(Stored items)
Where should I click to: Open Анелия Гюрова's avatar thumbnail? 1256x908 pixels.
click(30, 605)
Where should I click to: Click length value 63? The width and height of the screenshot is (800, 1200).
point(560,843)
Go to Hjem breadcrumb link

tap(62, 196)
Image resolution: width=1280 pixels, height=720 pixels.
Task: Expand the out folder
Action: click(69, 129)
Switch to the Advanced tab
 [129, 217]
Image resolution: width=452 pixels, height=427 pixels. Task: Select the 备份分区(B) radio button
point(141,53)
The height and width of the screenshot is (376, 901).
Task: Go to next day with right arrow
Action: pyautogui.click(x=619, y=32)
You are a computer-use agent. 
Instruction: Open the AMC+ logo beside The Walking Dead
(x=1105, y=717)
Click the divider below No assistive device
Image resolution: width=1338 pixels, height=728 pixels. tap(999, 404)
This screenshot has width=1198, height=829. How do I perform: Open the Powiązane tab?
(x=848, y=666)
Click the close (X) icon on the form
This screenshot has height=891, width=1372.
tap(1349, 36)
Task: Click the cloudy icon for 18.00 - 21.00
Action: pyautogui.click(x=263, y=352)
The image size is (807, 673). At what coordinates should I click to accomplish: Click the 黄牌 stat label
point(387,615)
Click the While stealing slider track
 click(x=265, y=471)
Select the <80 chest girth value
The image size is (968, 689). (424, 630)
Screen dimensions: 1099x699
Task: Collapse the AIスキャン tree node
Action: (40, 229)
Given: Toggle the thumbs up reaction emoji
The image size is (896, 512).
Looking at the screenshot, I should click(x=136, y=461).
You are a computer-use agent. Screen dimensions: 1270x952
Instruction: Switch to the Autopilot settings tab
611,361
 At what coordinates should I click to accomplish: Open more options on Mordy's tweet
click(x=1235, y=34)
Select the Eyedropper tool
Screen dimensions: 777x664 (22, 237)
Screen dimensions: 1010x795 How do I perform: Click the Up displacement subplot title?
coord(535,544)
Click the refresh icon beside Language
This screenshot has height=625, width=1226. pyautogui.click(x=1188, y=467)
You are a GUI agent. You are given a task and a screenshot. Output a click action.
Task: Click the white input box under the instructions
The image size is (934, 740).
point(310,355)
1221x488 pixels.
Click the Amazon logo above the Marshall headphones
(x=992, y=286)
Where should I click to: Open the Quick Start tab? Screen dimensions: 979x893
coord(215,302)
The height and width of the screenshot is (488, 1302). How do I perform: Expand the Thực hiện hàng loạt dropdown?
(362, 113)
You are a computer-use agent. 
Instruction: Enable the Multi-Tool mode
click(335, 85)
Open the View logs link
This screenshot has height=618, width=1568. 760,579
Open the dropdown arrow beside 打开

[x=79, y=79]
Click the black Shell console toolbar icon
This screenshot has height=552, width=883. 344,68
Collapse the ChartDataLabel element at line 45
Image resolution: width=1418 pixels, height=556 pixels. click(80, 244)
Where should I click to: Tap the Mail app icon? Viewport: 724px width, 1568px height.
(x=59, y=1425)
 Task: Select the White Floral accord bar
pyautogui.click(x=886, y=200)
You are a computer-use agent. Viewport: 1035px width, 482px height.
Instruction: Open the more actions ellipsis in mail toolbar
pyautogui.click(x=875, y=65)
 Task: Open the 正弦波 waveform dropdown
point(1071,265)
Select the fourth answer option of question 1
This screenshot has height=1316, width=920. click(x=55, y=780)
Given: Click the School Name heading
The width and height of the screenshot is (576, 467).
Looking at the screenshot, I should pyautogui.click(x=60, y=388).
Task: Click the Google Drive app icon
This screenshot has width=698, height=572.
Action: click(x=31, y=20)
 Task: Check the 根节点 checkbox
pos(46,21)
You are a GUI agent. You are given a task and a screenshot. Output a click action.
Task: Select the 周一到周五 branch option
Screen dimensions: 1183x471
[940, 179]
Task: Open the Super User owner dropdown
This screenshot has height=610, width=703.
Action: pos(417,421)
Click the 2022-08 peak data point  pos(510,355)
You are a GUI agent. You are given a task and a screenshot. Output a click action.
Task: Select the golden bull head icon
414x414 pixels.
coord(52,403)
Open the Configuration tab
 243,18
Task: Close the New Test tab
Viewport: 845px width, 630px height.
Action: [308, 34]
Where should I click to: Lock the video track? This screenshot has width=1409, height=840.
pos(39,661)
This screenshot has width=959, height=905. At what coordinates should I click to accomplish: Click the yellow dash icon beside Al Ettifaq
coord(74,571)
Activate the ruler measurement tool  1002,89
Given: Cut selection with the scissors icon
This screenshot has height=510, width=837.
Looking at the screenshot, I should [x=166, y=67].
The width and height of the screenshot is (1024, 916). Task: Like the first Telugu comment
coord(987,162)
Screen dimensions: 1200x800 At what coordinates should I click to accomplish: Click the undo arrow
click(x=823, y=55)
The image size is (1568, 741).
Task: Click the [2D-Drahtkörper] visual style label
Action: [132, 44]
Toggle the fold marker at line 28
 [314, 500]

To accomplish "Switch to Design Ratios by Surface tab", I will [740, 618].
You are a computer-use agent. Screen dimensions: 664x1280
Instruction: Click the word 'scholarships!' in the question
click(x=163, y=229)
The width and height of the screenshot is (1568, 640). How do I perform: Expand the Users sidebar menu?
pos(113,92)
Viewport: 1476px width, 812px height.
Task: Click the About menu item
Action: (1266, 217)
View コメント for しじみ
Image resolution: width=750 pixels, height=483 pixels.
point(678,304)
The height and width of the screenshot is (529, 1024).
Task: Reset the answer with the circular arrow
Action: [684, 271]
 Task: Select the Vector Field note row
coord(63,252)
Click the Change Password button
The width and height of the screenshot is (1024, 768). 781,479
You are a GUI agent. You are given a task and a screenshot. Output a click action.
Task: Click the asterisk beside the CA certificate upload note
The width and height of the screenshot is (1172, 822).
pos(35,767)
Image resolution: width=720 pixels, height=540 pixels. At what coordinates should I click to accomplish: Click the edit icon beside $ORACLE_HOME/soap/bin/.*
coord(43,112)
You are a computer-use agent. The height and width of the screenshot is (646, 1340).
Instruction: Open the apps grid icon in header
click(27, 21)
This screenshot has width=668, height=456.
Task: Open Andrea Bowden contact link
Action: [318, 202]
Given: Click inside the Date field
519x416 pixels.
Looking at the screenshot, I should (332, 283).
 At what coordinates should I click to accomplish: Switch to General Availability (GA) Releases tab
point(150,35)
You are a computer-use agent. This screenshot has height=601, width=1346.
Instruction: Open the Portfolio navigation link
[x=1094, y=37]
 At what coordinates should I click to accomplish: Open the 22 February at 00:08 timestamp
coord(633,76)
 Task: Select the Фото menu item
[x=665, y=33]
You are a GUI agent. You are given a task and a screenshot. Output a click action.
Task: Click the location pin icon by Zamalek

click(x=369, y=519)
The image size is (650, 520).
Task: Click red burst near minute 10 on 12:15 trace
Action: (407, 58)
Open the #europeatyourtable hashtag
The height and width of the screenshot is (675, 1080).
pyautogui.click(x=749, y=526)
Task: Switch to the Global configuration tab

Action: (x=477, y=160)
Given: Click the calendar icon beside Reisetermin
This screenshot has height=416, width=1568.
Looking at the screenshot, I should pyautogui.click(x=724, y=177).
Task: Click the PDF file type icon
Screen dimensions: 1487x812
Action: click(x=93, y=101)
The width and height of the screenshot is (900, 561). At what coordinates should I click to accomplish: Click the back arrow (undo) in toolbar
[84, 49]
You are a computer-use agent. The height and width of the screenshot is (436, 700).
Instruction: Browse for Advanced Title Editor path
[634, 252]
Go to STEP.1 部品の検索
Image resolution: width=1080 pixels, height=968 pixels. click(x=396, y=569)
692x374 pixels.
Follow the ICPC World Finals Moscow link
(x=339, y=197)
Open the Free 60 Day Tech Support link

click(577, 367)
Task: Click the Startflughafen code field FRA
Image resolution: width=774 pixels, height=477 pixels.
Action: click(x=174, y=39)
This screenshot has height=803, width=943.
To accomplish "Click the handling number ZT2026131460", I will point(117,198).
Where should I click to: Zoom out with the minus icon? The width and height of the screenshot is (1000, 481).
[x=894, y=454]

- What to do
Write down only how many lines of the entries above include the word "will".

- Output of the exercise
2